Cuba programs that USAID advertised last year included $6 million in grants offered over a three-year period to organizations to “provide humanitarian assistance to political prisoners and their families, and politically marginalized individuals and groups in Cuba,” and a $754,000 program to bring Cuban young people to the United States for internships.
Among USAID programs for Cuba that have caught flak in recent years were a failed effort to co-opt the Cuban hip-hop scene to spark a youth movement that would speak out against the government, a program to create a secret Twitter-like network called ZunZuneo and an event billed as an HIV prevention workshop that brought young Latin Americans posing as tourists to Cuba with a mission of scouting for “potential social-change actors.”
The Associated Press, which first disclosed these projects in 2014, said the goal of ZunZuneo was first to create a program for Cubans to speak freely among themselves and then funnel political content that could create political unrest.
USAID said ZunZuneo’s goal was to connect Cubans so eventually they could engage on topics of their choice and that only tech news, sports scores and trivia were sent out on ZunZuneo. But a report by the Office of Inspector General found some early messages, which mocked Cuban leaders, contained political satire.
ZunZuneo was starting up just as USAID subcontractor Alan Gross was arrested in Havana in December 2009 for distributing satellite equipment in Cuba to link with the internet. Gross was sentenced to 15 years by a Cuban court that ruled his intent was to undermine the government, but he was released after serving five years Dec. 17, 2014. It was the day the United States and Cuba announced a rapprochement after more than a half century of hostilities.
There are few direct references to Cuba in the fiscal 2018 budget proposal.
But under Migration and Refugee Assistance programs in the Western Hemisphere, which are budgeted for $51.3 million, is this reference: “In Cuba, resources enable the State Department to support the Migrant Operations Center at Naval Station Guantánamo Bay. Under 306 Executive Order 13276, the State Department is responsible for the care of migrants interdicted at sea, determined to be in need of protection, while they await third country resettlement.”
Amid all the cutting, the budget proposes a $40,00 increase to $2.41 million for the Foreign Claims Settlement Commission (FCSC). This quasi-judicial agency within the Department of Justice adjudicates claims of U.S. nationals against foreign governments. The proposal says the agency’s budget would go for the continued evaluation of claims, to maintain the decisions and records of past claims programs and to modernize such records by creating and updating databases.

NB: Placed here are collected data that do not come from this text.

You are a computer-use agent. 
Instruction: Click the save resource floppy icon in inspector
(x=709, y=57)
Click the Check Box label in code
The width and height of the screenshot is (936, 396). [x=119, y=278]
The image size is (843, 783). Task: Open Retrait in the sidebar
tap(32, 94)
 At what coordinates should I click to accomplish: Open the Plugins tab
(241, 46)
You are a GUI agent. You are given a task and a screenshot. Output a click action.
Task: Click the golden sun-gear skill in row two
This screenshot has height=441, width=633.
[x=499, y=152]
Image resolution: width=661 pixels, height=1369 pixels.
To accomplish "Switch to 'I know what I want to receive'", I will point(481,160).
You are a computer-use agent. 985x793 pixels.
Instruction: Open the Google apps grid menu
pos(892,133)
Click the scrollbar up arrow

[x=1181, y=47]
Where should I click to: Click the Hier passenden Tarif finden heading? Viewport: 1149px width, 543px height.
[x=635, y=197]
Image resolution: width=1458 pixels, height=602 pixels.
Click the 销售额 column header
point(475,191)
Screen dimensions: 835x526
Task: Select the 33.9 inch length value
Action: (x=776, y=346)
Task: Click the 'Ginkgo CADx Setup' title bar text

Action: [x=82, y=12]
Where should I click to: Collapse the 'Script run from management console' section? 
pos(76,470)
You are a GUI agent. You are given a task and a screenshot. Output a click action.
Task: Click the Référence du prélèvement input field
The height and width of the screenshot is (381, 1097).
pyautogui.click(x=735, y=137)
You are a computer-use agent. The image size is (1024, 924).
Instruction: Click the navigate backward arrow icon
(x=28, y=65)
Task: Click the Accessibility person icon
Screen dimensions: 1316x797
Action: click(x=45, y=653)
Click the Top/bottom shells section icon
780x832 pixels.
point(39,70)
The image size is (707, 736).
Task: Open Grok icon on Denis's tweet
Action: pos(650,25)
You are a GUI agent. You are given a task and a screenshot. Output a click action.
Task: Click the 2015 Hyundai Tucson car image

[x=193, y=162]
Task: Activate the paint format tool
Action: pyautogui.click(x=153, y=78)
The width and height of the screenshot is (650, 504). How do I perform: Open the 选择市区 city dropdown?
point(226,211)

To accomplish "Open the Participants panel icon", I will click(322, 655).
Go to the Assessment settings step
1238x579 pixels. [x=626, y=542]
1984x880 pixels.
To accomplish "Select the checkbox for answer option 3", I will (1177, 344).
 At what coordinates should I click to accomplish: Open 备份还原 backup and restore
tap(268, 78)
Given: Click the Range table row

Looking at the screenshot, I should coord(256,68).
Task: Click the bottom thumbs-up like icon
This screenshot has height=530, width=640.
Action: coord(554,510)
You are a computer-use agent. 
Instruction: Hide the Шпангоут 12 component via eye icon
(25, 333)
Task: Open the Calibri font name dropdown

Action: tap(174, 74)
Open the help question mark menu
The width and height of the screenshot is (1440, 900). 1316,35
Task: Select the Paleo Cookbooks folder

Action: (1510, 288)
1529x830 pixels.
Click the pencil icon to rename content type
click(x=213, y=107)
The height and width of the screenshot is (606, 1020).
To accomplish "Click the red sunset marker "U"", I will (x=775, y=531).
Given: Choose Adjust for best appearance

While the FCSC deals with outstanding claims around the world, it is the repository of 5,913 certified claims against Cuba valued at more than $1.9 billion. In today’s dollars with interest added, those claims for sugar mills, ranches, utilities, corporate holdings and personal property would be worth around $8 billion.
However, Cuba claims the United States owes it billions in reparations for economic damages caused by the U.S. embargo and for human damages for the Bay of Pigs invasion, the bombing of a Cubana airliner and other deadly U.S.-supported incursions on Cuban soil.
The two sides met to discuss the claims during the Obama administration but at this point they have said little more than they hope their claims can be resolved in a “mutually satisfactory manner.”